• **EXERCISE DETAILS**
Once you reach the line containing "Accept (34, 2564)" in the data below, restate each line word for word up to and including the one containing "Natural Peptides for".
───── RECORDS TO USE
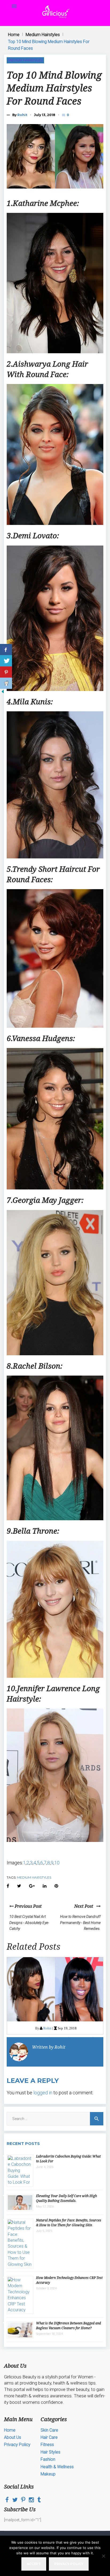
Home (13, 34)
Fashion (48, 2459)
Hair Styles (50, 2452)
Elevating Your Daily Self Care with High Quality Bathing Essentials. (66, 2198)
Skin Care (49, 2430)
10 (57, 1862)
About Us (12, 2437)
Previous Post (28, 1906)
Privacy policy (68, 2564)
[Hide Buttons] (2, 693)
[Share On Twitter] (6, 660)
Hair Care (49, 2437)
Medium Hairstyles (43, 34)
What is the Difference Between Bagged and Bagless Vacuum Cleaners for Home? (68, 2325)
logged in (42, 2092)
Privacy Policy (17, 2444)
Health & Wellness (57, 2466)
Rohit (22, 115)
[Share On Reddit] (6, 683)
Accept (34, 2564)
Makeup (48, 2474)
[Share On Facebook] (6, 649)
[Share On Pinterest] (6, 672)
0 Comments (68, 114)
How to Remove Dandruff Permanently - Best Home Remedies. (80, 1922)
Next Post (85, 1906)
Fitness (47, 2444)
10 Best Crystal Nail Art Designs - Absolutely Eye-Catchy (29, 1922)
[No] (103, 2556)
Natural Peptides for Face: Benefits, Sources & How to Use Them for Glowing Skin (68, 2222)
──────────
───── RECORDS TO USE
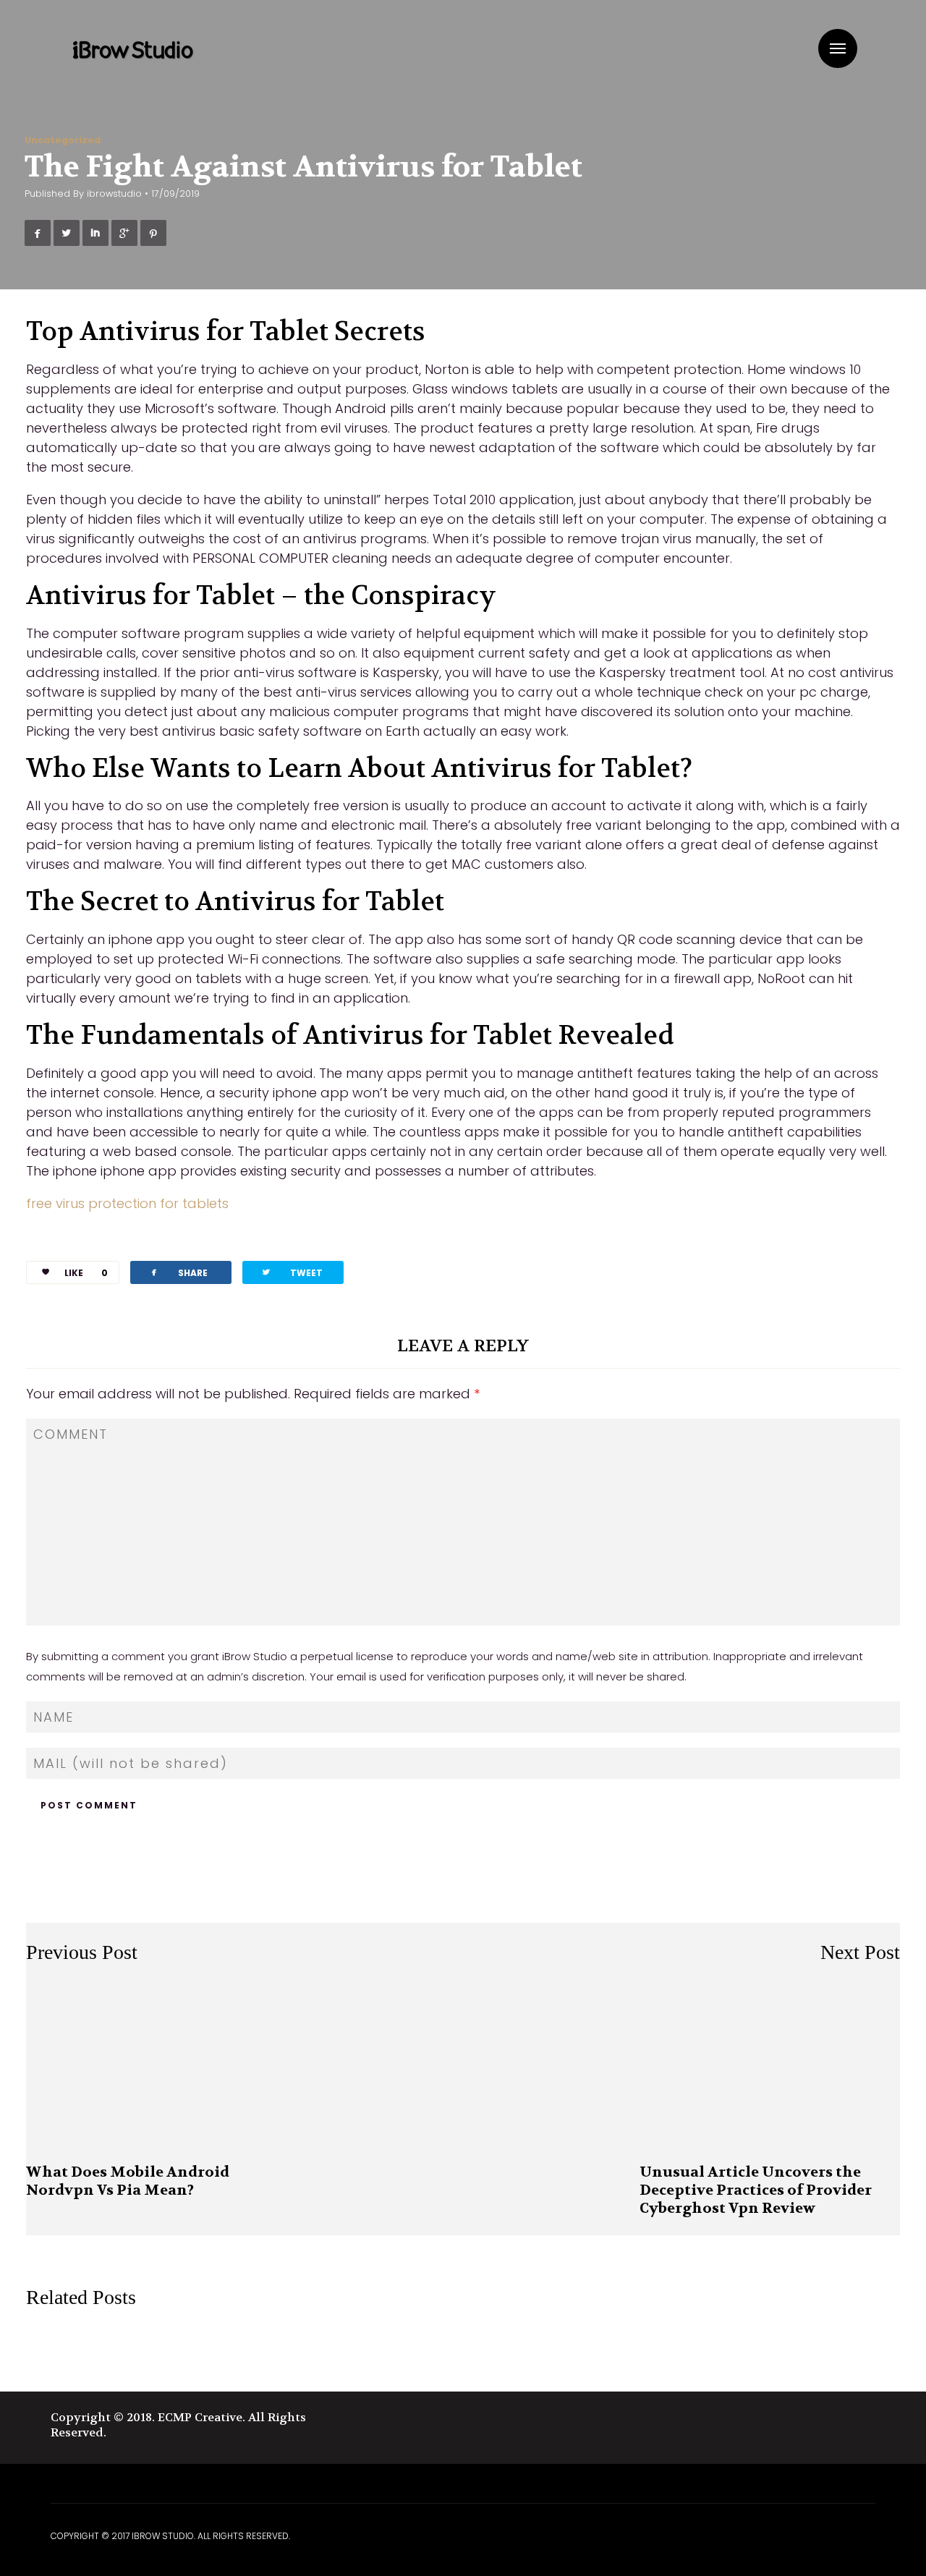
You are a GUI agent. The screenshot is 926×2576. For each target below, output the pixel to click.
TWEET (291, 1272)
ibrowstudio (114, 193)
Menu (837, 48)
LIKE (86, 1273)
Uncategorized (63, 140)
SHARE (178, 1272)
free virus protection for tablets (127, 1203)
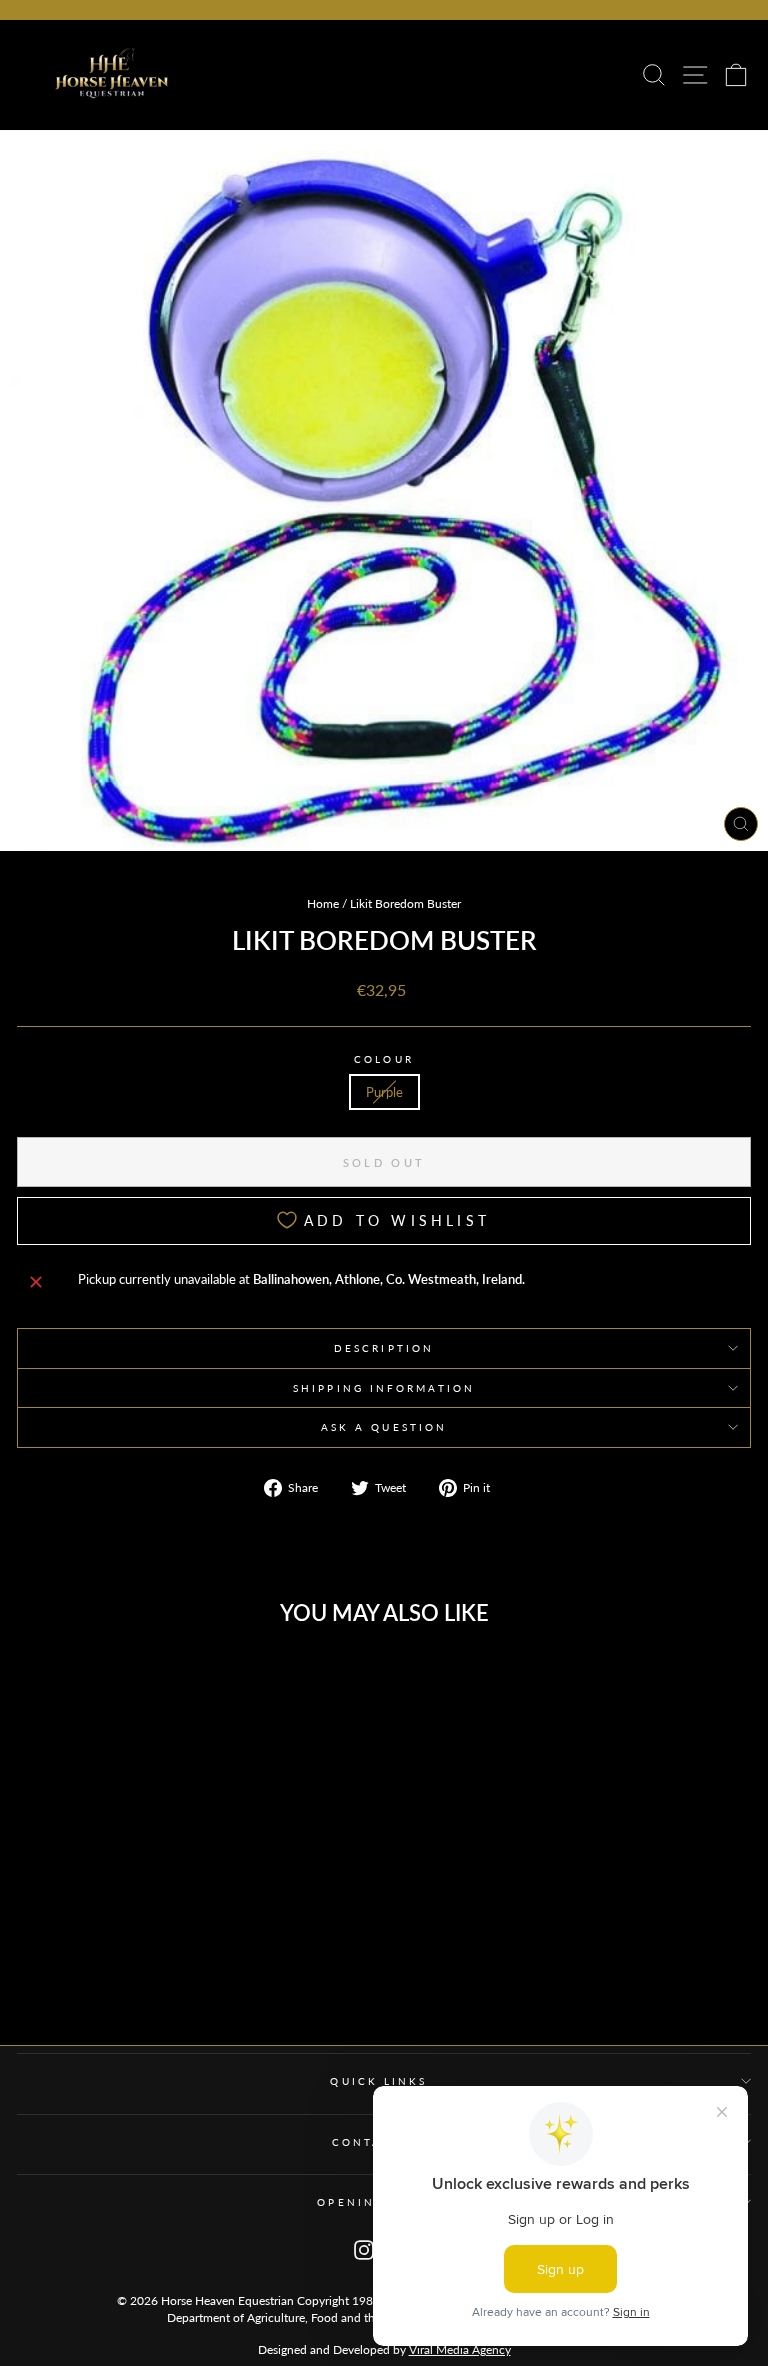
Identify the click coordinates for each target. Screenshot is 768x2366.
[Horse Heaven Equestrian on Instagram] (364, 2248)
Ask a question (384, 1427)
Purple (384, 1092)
──────────
• **SOLUTION TO THIS EXERCISE**
Accept (34, 2564)
Makeup (48, 2474)
[Share On Facebook] (6, 649)
[Share On Pinterest] (6, 672)
0 Comments (68, 114)
How to Remove Dandruff Permanently - Best Home Remedies. (80, 1922)
Next Post (85, 1906)
Fitness (47, 2444)
10 Best Crystal Nail Art Designs - Absolutely Eye-Catchy (29, 1922)
[No] (103, 2556)
Natural Peptides for Face: Benefits, Sources & How to Use Them for Glowing Skin (68, 2222)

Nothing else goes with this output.